IPEX Syndrome, which effects only boys, is caused by the absence of the white blood cells that prevent the immune system attacking parts of the body. It is so rare that tests for it are processed in only one location, the Seattle Children’s Hospital. And the threat of organ damage it poses is so serious that a bone marrow transplant — a potential cure — is often performed early in the patient’s life.
Lisa Ramsour, Bo’s aunt, said Bo is not well enough to endure a bone marrow transplant at this time without facing a 20 percent mortality rate, which his doctors and family decided was too high. So he recently began eight months of immunoglobulin therapy to bolster his weakened immune system and reduce the risk of infection.
The family, however, decided to begin seeking potential bone marrow donors now. And the results of a recent donor drive uplifted the family in the wake of the most recent medical pitfall Bo has had to endure.
“We had a very successful drive this weekend,” Ramsour reported following the Aug. 11 event at Roesland Elementary School. “We ended up with 162 registered donors and couldn’t be happier with the turnout.”
Being tested as a potential donor was “super, crazy easy,” involving four cheek swabs and filling out a form for the National Bone Marrow Registry, Ramsour said. The goal is to identify people whose human leukocyte antigen markers — that is, the proteins the immune system uses to distinguish between its own cells and intruders — closely match those of transplant recipients.
Once a match is identified through the national registry, the potential donor still has the opportunity to back out.
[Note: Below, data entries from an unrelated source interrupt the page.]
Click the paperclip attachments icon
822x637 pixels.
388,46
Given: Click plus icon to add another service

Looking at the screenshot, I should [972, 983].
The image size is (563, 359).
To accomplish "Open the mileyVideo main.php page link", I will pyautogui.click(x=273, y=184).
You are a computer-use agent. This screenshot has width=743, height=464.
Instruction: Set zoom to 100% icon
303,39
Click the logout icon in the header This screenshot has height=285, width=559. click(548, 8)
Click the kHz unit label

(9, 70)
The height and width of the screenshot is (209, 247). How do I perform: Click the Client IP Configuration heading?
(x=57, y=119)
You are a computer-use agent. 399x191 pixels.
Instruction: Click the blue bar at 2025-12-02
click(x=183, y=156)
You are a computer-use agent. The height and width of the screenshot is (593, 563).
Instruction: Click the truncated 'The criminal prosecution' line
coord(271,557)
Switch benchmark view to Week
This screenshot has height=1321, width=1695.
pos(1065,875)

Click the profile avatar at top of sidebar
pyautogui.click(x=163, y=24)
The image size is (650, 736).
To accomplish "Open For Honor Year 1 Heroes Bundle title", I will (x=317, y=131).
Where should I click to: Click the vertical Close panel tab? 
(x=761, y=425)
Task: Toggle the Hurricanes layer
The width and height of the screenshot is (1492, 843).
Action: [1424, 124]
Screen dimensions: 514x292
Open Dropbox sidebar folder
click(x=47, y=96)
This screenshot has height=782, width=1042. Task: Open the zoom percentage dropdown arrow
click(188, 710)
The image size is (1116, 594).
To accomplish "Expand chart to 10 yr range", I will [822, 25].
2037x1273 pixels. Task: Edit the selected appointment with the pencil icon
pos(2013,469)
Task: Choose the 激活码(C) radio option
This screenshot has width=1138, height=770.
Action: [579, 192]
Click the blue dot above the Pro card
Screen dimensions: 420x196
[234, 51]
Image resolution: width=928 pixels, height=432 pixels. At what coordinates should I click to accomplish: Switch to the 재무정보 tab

But going forward isn’t as scary as it was in the past, when bone marrow was typically extracted “straight from your bone, mostly likely your hip,” Ramsour said. Now, she said, it’s more often harvested through a blood-filtering process similar to hemodialyis.
Anyone who didn’t attend the recent donor drive but would still like to help can go to tinyurl.com/9ycgooj and request a free registry kit. In addition, the website includes a link for people who would like to donate money to help cover the roughly $100 cost for processing each of the 162 sets of swab samples already collected.
“I hate that my 2-year-old and his brother and sisters know ... what a bone marrow transplant is,” Carolyn Macan wrote. “I hate it that my sweet baby boy is sick. I hate all of it. But a day like today makes things seem a little easier, knowing there were that many people coming out and willing to donate for us, for Bo.”
Two weeks earlier, Ramsour said, a port implanted in Bo’s chest to make it easier to draw blood and administer medicines broke, causing a piece of tubing to travel through the boy’s heart and into a one of his lungs. That necessitated emergency surgery, through Bo’s groin, to extract the tube and replace the port on the other side of his chest.
Besides the blood port, doctors have implanted an insulin pump and a feeding tube to keep Bo as well as possible.
“But if you just saw him out and about, you wouldn’t see those and you would never know anything is going on,” Ramsour said. “He gets sick very easily, and once he gets sick he stays sick. But even then, he’s such a trooper. I guess he’s never known anything different, which is really sad.”